On June 27, 2014, the Supreme Court issued its ruling in United Food and Commercial Workers, Local 503 v. WalMart Canada Corp., 2014 SCC 45 after a decade-long litigation battle between the parties.   Ultimately, the Supreme Court upheld the decision of a Quebec arbitrator who determined that the closure of the Wal-Mart location was contrary to s. 59 of the Quebec Labour Code (the statutory freeze provision).

FACTS:

The employer, Wal-Mart Canada Corp. (“Wal-Mart”) and United Food and Commercial Workers, Local 503 (the “Union”) were in the midst of negotiations for a first collective agreement for employees of a store in Jonquiere, Quebec, when Wal-Mart announced it was laying off all employees and closing the Jonquiere store.

This appeal to the Supreme Court dealt with the nature and scope of s. 59 of the Code.  This statutory “freeze” provision prevents an employer from unilaterally changing the conditions of employment during collective bargaining of a first collective agreement.  The Supreme Court considered whether the termination of employment contracts during the “freeze” was contrary to the Code.

DECISION:

The Court upheld the arbitrator’s decision that the termination of the employment contracts constituted a change in the employees’ conditions of employment within the meaning of the Code.   

The Court determined that the principal effect of s. 59 of the Code is to "freeze" the employer’s business environment as it existed at the time the union arrived.  Although the Court was clear that the employer retains the right to close its business, the decision must be consistent with its “normal management practices.”

In this case, the Union’s evidence satisfied the arbitrator that Wal-Mart’s decision to close the store was not consistent with the employer's normal management practices, and thus, the onus shifted to Wal-Mart to present evidence to prove the contrary.  The arbitrator was not satisfied that Wal-Mart would have closed the business if not for the filing of the petition for certification, therefore, the closure was contrary to s. 59 of the Code.

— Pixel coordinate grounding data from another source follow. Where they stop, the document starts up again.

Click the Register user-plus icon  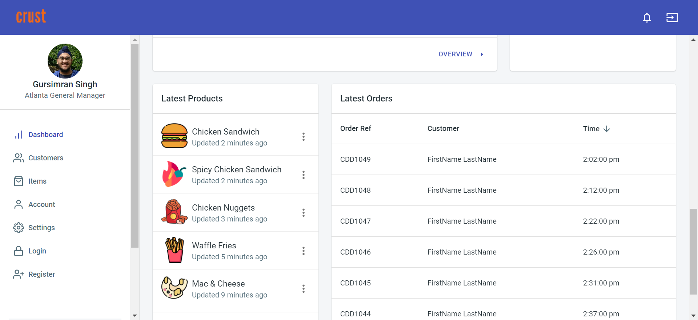[x=19, y=274]
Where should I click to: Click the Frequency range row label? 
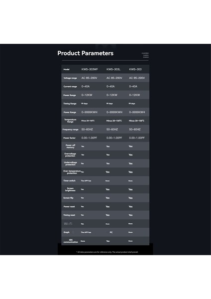click(71, 130)
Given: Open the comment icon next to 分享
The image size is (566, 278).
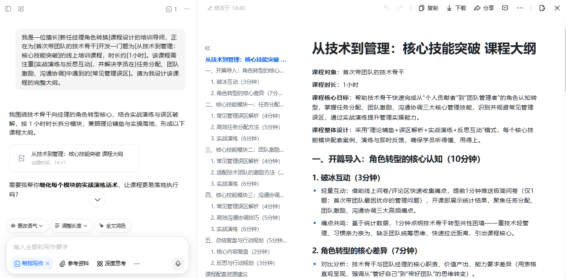Looking at the screenshot, I should 506,8.
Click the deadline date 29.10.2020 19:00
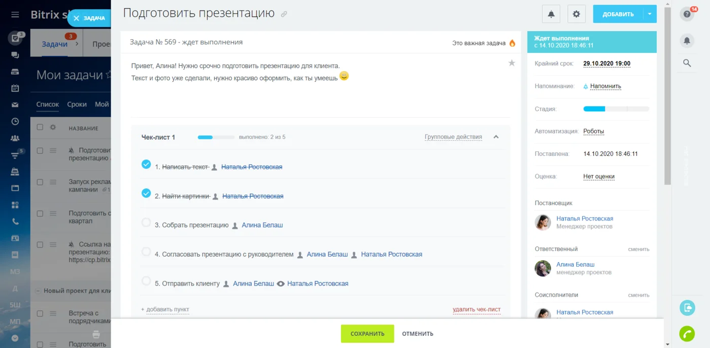 pos(606,64)
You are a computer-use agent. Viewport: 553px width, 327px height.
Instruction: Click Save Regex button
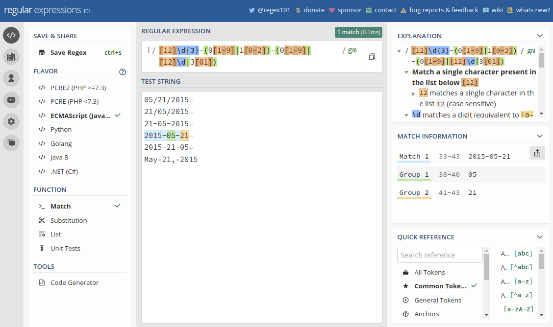68,53
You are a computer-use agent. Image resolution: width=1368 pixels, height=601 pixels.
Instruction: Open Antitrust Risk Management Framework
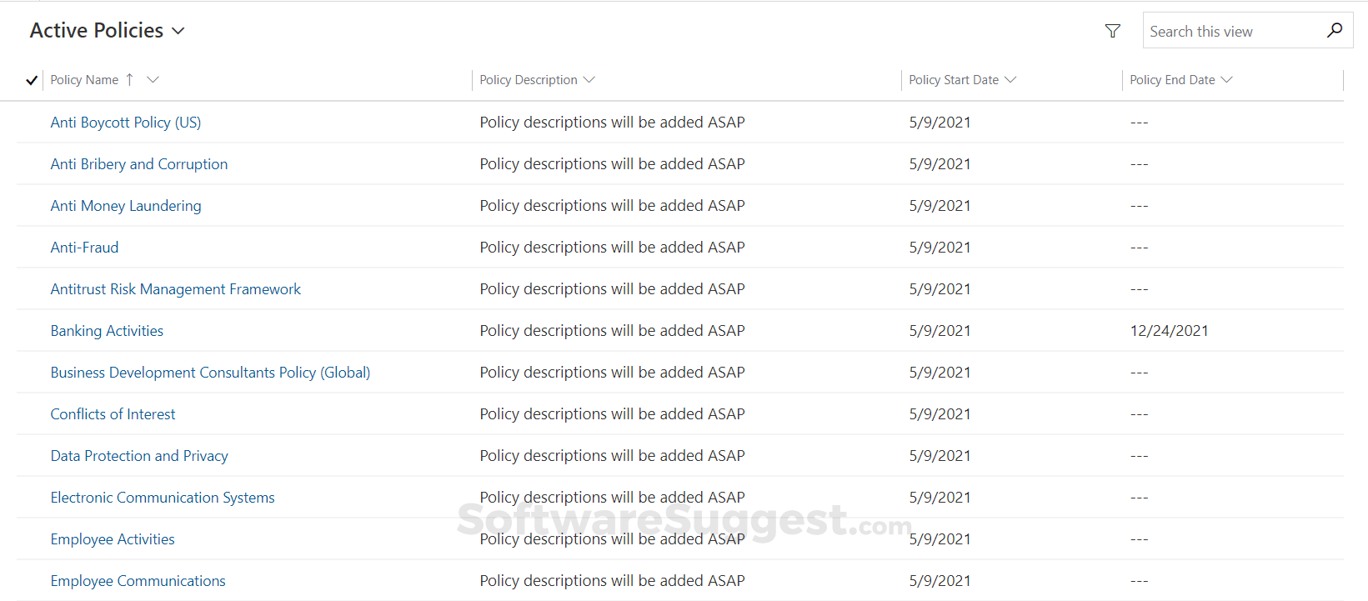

The Supreme Court has remanded the case to the arbitrator to determine the appropriate remedy for Wal-Mart’s violation of the statutory “freeze” provision.

Lesson for Employers:

Although the Supreme Court’s decision relates specifically to the Quebec legislation, there are indications in the decision that provide a caution to employers in common law jurisdictions about business closures during a “freeze” period.  The “business as usual” test (e.g. when justified by economic circumstances) will continue to be applied by courts and labour boards in common law jurisdictions when considering changes in working conditions during a “freeze.”  However, this decision may increase the likelihood of a union challenge to a business closure decision, in the form of an allegation of breach of a freeze period, as well as unfair labour practice complaints.  It will be important for employers to have clear records of the business reasons underlying a closure decision during a “freeze” period.

For more information, please contact Meaghan Hughes at coxandpalmer.com.


Cox & Palmer publications are intended to provide information of a general nature only and not legal advice. The information presented is current to the date of publication and may be subject to change following the publication date.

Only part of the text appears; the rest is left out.